§ Material to process:

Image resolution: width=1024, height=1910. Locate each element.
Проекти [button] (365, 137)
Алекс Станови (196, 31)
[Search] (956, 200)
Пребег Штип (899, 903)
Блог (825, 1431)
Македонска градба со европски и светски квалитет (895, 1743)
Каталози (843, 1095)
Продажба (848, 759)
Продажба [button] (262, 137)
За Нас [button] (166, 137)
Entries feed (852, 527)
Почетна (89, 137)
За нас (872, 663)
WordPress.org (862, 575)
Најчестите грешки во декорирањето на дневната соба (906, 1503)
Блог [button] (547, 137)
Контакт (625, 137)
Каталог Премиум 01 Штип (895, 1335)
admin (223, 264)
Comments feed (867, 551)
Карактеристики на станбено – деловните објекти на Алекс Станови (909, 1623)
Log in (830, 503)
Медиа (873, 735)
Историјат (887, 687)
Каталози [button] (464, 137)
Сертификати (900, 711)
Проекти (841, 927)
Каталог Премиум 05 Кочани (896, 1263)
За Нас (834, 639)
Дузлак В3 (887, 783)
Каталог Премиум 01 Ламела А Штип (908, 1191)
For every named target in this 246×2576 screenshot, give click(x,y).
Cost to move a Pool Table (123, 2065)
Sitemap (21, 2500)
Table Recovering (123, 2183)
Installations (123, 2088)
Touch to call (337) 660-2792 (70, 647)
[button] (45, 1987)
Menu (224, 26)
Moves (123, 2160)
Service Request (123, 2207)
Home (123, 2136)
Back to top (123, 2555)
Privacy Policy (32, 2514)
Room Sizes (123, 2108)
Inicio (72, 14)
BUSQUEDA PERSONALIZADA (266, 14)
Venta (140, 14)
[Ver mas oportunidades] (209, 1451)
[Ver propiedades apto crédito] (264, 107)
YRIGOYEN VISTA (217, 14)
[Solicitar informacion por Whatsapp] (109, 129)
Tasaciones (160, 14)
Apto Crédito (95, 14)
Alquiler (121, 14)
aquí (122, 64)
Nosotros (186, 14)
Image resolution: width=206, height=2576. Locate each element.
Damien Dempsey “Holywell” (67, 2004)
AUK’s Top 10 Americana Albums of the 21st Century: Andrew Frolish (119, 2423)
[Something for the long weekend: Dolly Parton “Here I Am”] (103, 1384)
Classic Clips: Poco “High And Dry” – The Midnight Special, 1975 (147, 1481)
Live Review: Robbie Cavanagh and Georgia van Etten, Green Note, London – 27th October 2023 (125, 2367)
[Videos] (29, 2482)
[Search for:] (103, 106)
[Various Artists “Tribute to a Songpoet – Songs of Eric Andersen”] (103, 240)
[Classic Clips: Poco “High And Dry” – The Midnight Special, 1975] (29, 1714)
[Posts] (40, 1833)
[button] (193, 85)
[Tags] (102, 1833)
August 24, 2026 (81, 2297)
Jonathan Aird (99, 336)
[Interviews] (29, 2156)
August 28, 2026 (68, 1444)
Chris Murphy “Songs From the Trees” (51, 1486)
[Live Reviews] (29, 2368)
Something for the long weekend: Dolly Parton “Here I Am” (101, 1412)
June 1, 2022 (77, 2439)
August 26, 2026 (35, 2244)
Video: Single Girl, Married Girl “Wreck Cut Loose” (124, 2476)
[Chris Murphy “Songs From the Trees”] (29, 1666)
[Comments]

§ What to do: Only one number is expected: the count of lines above that contain the string "Poco".

§ Solution: 2